On the short-term chart, the resistance level was just a point in Soitec's price history without any real context beyond that. 

 

However, by increasing the time frame of our chart, we discovered that the level had resonance and had been a material turning point in the stock price historically.


Interestingly, I picked Soitec as an example because it has had such a strong run in 2026; however, until I drew the charts, I wasn't aware of the significance of €113.43 in the historic price action. 

 

And that illustrates how effective and informative a resistance level can be.

 

Of course, we can’t know for definite that this resistance level marks the top of the recent run in Soitec, but the fact that it stumbled here before gives us cause to consider the possibility of a downside move from here. 

 

What’s more, we now have a level against which to test any subsequent upside move in the stock.

 

We can also see a support level in the Soitec chart, which formed the bottom from the late August sell-off, referenced above. 

 

I have drawn a pink dashed line to highlight this area on the chart, which comes in around €20.98

Support and Resistance: What are they and how to use them

Source:Barchart.com

 

Here is a great example of a support level, in this case, in Nvidia NVDA US. 

 

Actually, there are two levels in proximity to each other (see the pink dashed lines below), the lower level $164.49 has been the low on three separate occasions, from which the stock rallied in all three cases.

 

When people say that markets have a memory, this is what they have in mind. 

 

Of course, the market doesn't remember a particular price level, but the participants within the market do. 

 

And that's why support and resistance levels are of use, because they reflect the collective psychology and sentiment of the traders in the market, at a particular price level or area. 

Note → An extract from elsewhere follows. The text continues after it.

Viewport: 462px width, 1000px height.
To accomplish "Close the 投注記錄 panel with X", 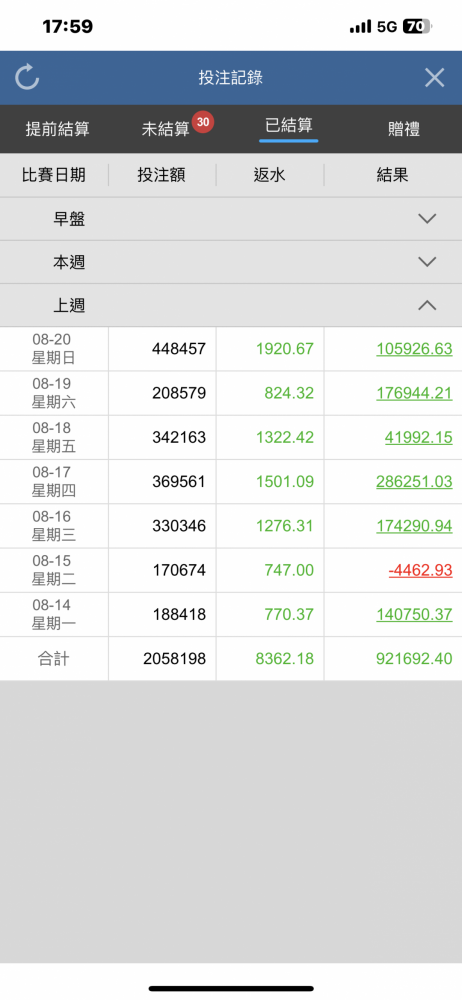I will pos(435,78).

That’s especially interesting if that’s the price where we see a trend change, which is where sellers turn into buyers, or buyers turn into sellers. 

 

Support and Resistance: What are they and how to use them

Source:Barchart.com

 

Trend Support 

So far, we have looked at Horizontal Support and Resistance, but there is another flavour, and that is Trend Support and Resistance.

 

I have highlighted the recent uptrend in Nvidia, in black, in the chart below. 

 

In an ideal world, this trend line would connect with all of the low points on the candles in the Nvidia rally. 

 

Of course, life is rarely perfect, and so what we see here is that Nvidia tested below the line in early April; importantly, however, it finished the day above it and hasn't tested below it since. 

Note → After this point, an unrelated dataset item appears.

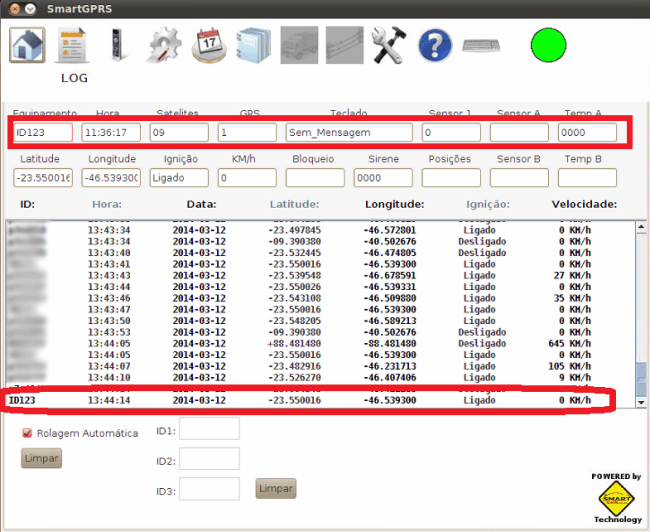The height and width of the screenshot is (532, 650).
Task: Click the Smart Technology logo
Action: click(617, 497)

Support and Resistance: What are they and how to use them

Source:Barchart.com

 

What we are looking at is consistency or continuity in the price action, which forms a trend, in this case an uptrend, the lower edge of which is traced by the trend support line.

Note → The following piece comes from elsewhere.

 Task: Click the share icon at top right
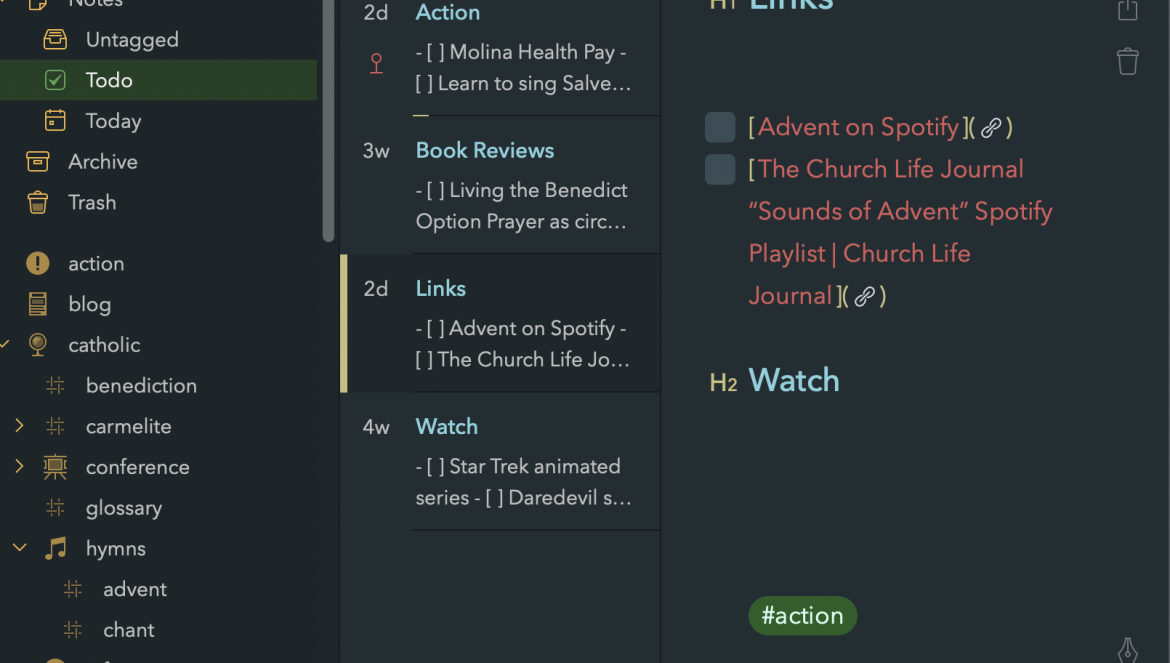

Support and resistance lines occur because the market is in a continuous state of flux, with traders entering and exiting positions all the time. If you looked at those as individual trades. It would seem to be just a jumble of numbers, but once the trades have been collated and sorted into a time series data, which can be plotted on a chart, patterns become observable.


Those patterns contain information that traders can and should use to their advantage.